Born and raised in Akron, Johnson calls herself a "Midwestern girl." Her background in theater was scant compared to some -- one play in high school (she was the Wicked Witch of the West) and then several at Pitt, where she majored in writing. But she obviously had raw talent: in 2001, Quantum Theatre's artistic director Karla Boos cast her as the intrusive American reporter in Abi Morgan's "Splendour."
After graduating from Pitt in 2002, finding few job prospects and feeling that she liked acting and was good at it, Johnson decided to apply to graduate acting programs. But not Yale. Auditioning there was her father's idea. Like Boos, Yale saw her talent -- in fact, it was the only school that accepted her.
Boos and Johnson have stayed in touch, and Boos has now brought her back to Pittsburgh to play the young Jean Rhys in Polly Teale's "After Mrs Rochester." Boos will play Rhys in her later years.
Johnson values her time at Yale and says she learned an amazing amount. "It made me more comfortable in my own skin and more confident." But she didn't leave the program yearning to become a Broadway (or film or television) star. After graduation, she spent some time in New York and Los Angeles and didn't like either. She stayed in Nashville, working at an art camp, where she directed kids, 9-17, in productions of "The Tempest" and "Threepenny Opera."
"I feel there are other places and other pockets of people who need and want theater and where I could be happier," she says. Pittsburgh is one of those, and she hopes to stay here for a while.
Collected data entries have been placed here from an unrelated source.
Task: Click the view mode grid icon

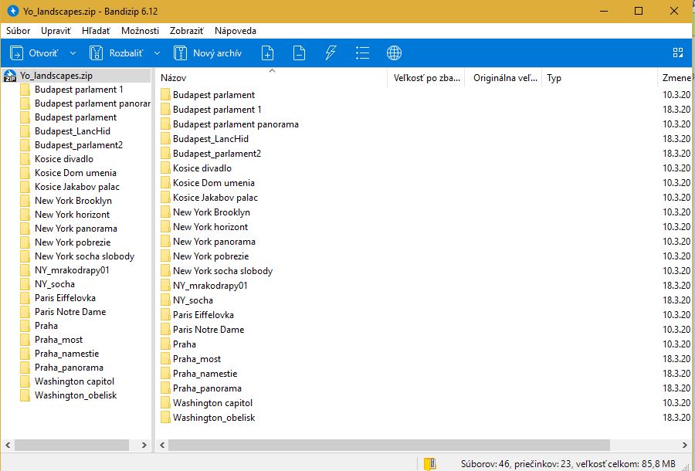Action: [678, 53]
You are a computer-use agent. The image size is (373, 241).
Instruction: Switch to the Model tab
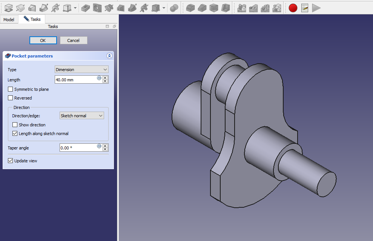9,19
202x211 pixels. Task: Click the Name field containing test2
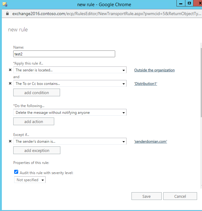[x=64, y=54]
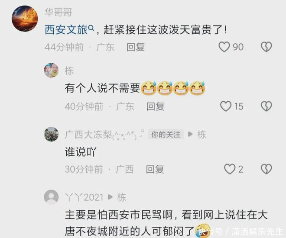Open ΥΥ2021's default gray avatar
Viewport: 286px width, 238px height.
[51, 197]
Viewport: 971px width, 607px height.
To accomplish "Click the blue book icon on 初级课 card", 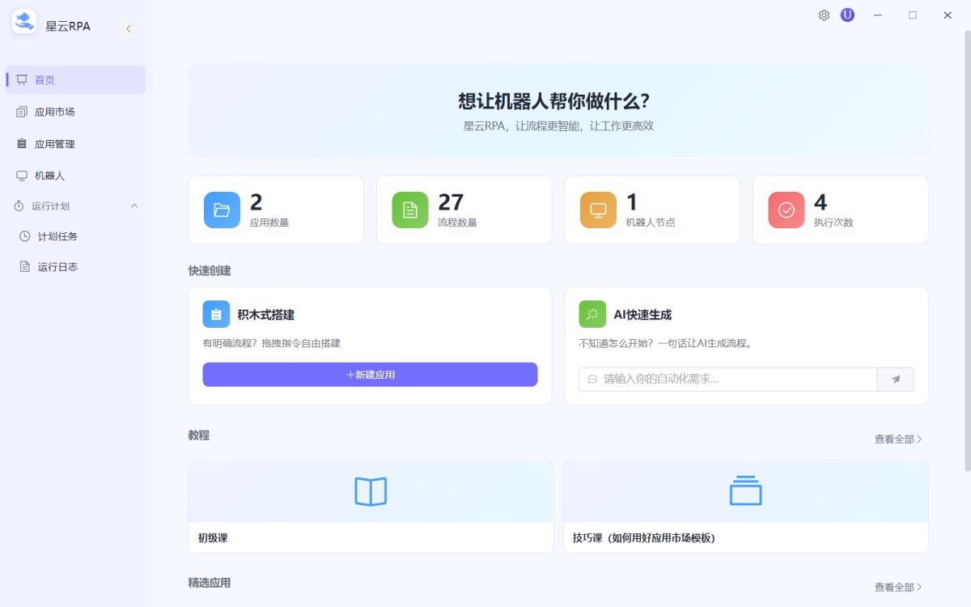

But Johnson, slight, energetic and animated, doesn't seem all that concerned with definitive plans. That's fitting considering the play she's in. She's been thinking a lot about the courage it takes to "write your own life."
"After Mrs Rochester" relates the stories of Rhys' own life and of her famous "prequel" to "Jane Eyre," "Wide Sargasso Sea," which originated in Rhys' sympathy for the mysterious "madwoman in the attic" in "Jane Eyre," the first Mrs. Rochester.
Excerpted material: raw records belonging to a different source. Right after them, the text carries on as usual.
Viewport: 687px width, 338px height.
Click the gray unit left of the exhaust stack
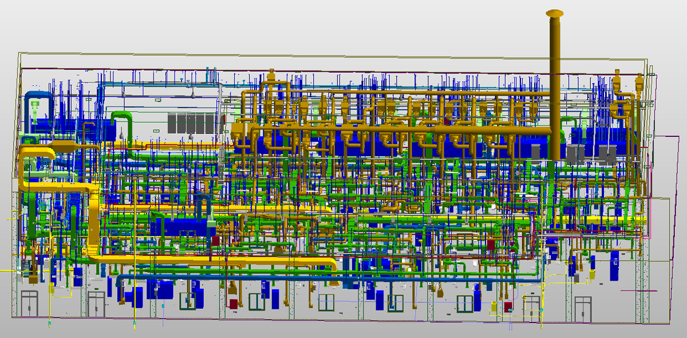click(x=535, y=151)
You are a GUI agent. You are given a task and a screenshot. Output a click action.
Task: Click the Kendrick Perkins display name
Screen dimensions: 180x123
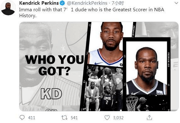click(39, 3)
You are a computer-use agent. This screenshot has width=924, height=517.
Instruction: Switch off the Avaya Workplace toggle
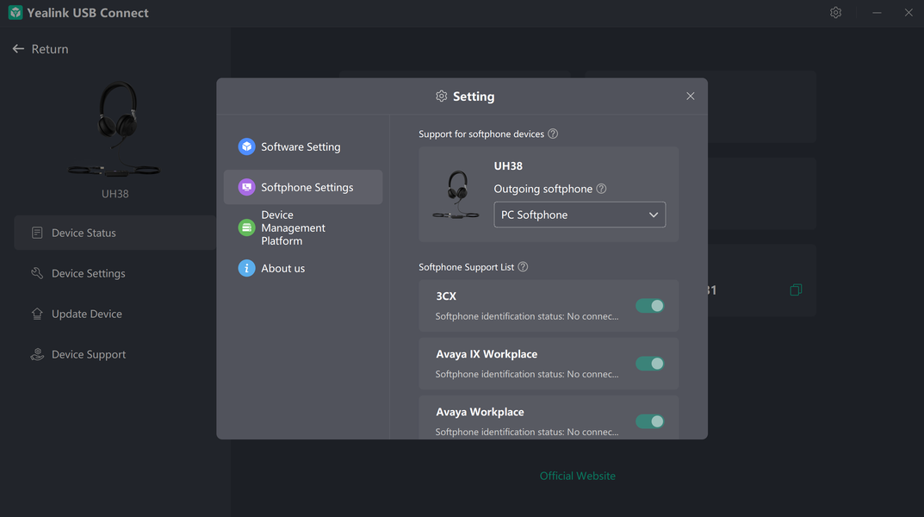[649, 421]
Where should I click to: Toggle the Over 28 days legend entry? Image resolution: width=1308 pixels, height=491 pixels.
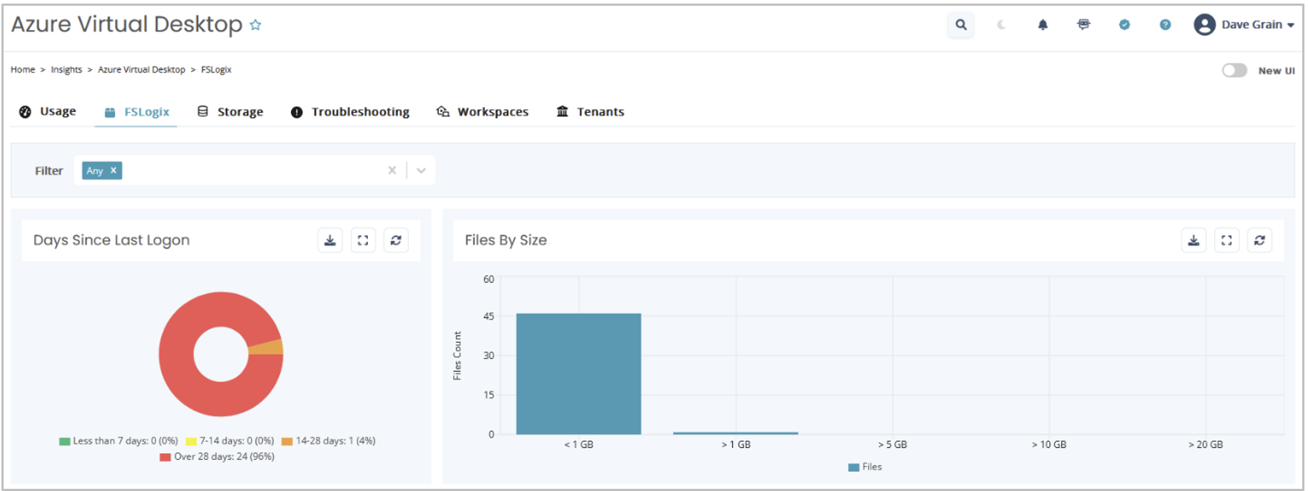tap(218, 457)
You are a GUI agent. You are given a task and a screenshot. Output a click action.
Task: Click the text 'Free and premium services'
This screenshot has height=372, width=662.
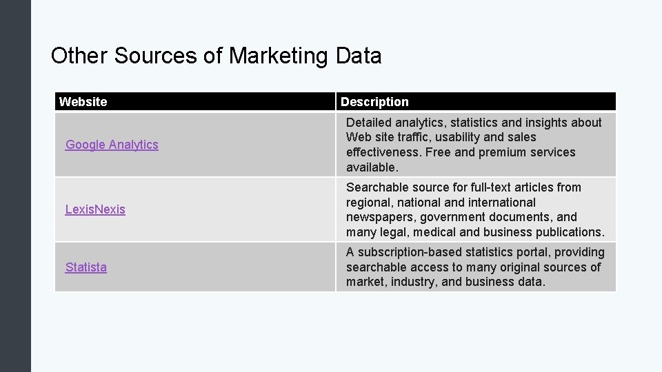(x=501, y=152)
"It was an epic life," Johnson says of Rhys. "The play is all about the act of bravery it takes to write down your life and to live your own life and make a story out of it."
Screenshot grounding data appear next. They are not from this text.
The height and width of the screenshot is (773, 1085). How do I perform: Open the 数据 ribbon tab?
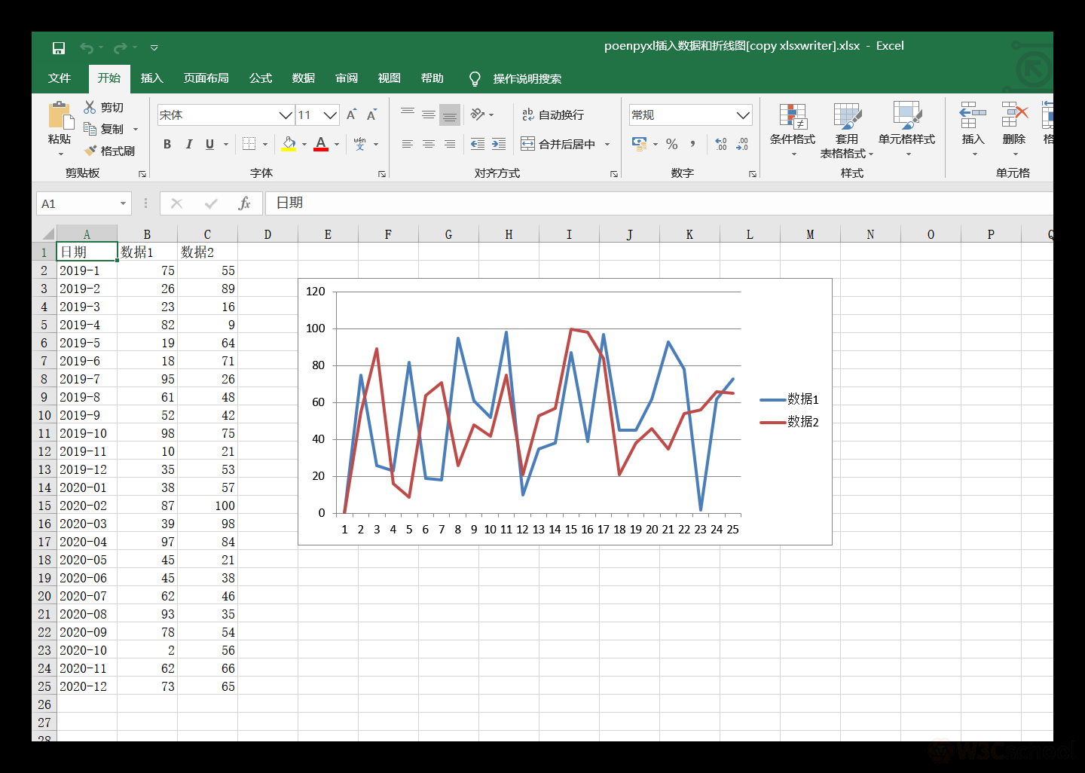[303, 78]
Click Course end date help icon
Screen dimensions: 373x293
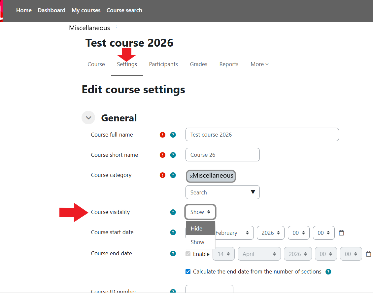pyautogui.click(x=173, y=254)
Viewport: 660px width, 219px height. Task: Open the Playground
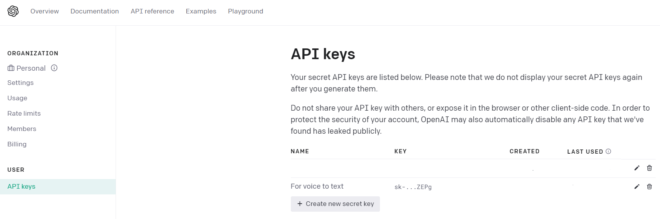pos(245,11)
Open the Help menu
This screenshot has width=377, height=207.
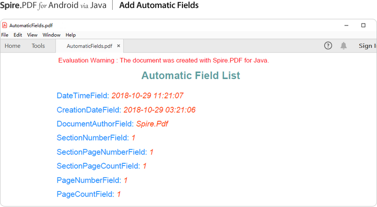click(x=71, y=35)
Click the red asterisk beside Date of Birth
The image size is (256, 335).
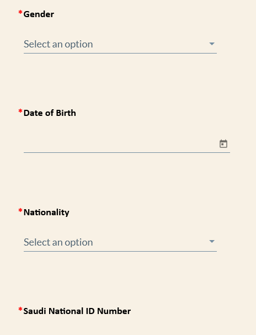tap(20, 111)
Making a life into a story condenses, highlights and even skews perception. "The play doesn't move forward like a train," Johnson says. "It's like explosions. How your brain thinks is how this play works."
"After Mrs Rochester" is being staged in the Music Hall of the historic Braddock Carnegie Library and also features Robin Walsh as Bertha Mason (the "madwoman" from "Jane Eyre"), with Mary Rawson, Hugo Armstrong, Linda Haston, Mark Staley and Dana Hardy. The director is Rodger Henderson, who also directed Quantum's recent "The Crucible" and "Dark of the Moon."